Para ter sucesso nesse segundo turno, o petista precisará quebrar um tabu: nunca um candidato que terminou em segundo na etapa inicial conseguiu reverter o quadro em eleições presidenciais. Seu adversário na disputa larga com uma vantagem de mais de 18 milhões de votos.

A partir de agora, o petista também terá de correr contra o tempo para reverter as dificuldades da falta de palanques na disputa final contra Bolsonaro.

Busca de apoio de FH

Haddad não tem nenhum apoio fechado entre os candidatos da Região Sudeste que disputarão o segundo turno para os governos estaduais. A esperança é que Márcio França (PSB), finalista da disputa em São Paulo contra João Doria (PSDB), se declare a favor do petista. O atual governador paulista foi procurado na sexta e, segundo dirigentes, deixou as portas abertas.
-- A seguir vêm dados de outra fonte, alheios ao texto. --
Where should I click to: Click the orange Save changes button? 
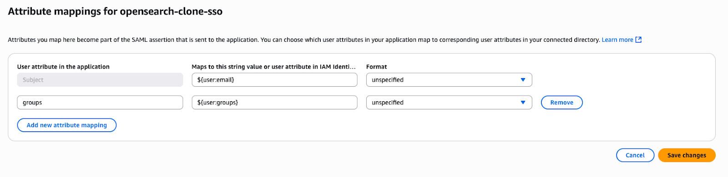(x=687, y=155)
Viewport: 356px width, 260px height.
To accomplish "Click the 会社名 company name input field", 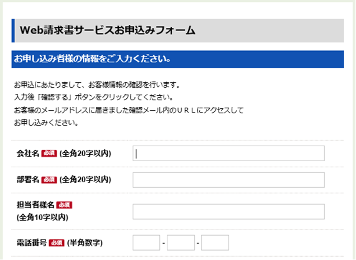I will click(228, 154).
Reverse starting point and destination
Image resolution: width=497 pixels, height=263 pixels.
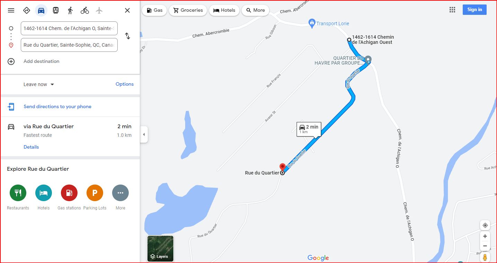pos(127,36)
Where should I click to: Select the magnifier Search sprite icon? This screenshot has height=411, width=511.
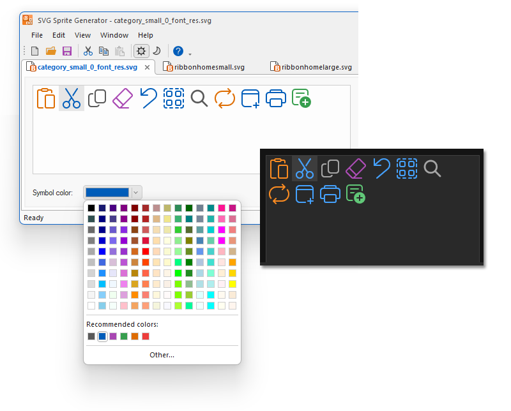[x=199, y=98]
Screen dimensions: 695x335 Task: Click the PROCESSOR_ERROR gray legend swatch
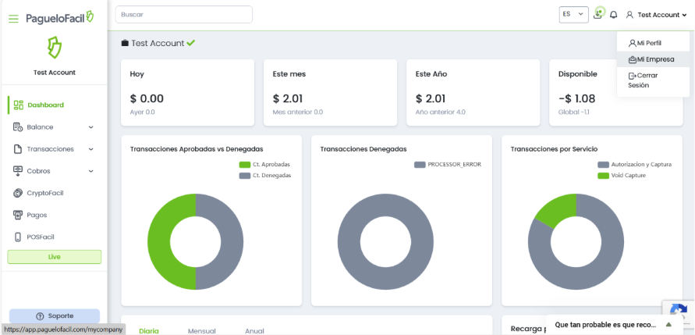(x=420, y=165)
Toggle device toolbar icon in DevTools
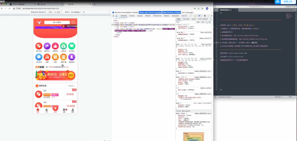Screen dimensions: 297x141 pos(116,16)
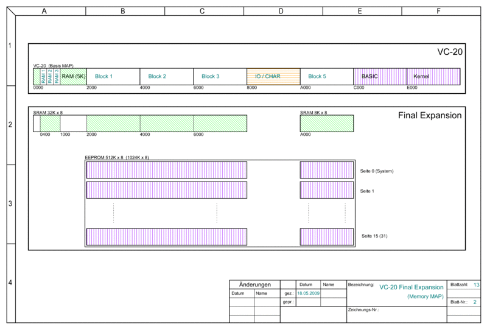Click the Final Expansion section title

[430, 115]
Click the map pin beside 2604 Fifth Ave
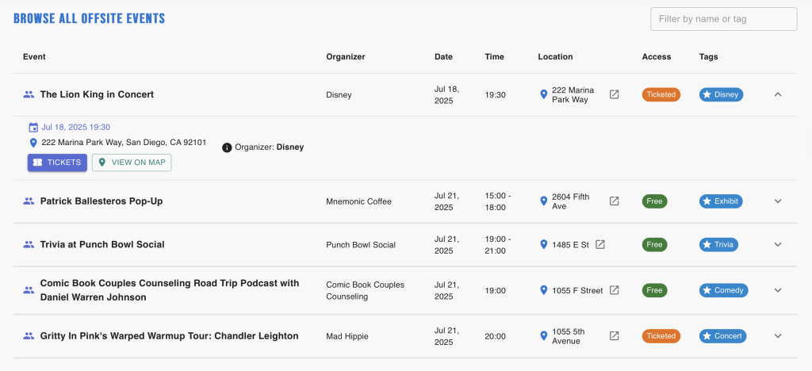The height and width of the screenshot is (371, 812). (543, 201)
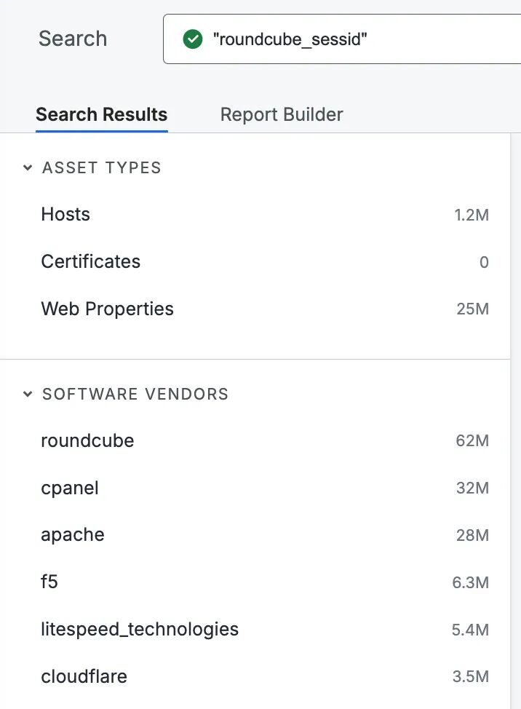Viewport: 521px width, 709px height.
Task: Collapse the Software Vendors section
Action: click(28, 395)
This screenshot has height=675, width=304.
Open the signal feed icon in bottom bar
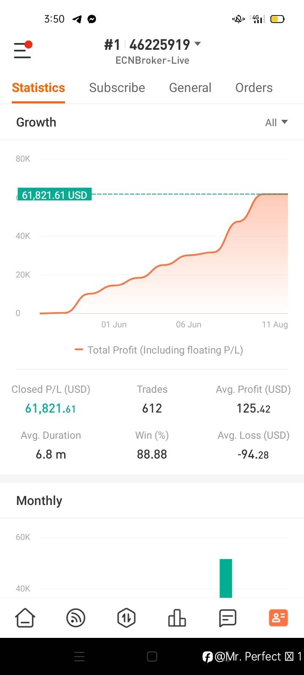click(x=76, y=618)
Doria disse ontem à noite que estará com Bolsonaro.

O candidato do PT deve anunciar, nos próximos dias, uma reformulação da coordenação de campanha. Para hoje é esperada a chegada de Jaques Wagner, senador eleito na Bahia. Sua principal missão será conversar com políticos em busca de adesões.

O ex-presidente Fernando Henrique Cardoso também pode ser procurado. Nesse caso, caberia ao próprio Haddad fazer os contatos, já que ele e o ex-presidente mantêm uma boa relação. Ontem, ao ser indagado sobre Fernando Henrique, o presidenciável do PT desconversou.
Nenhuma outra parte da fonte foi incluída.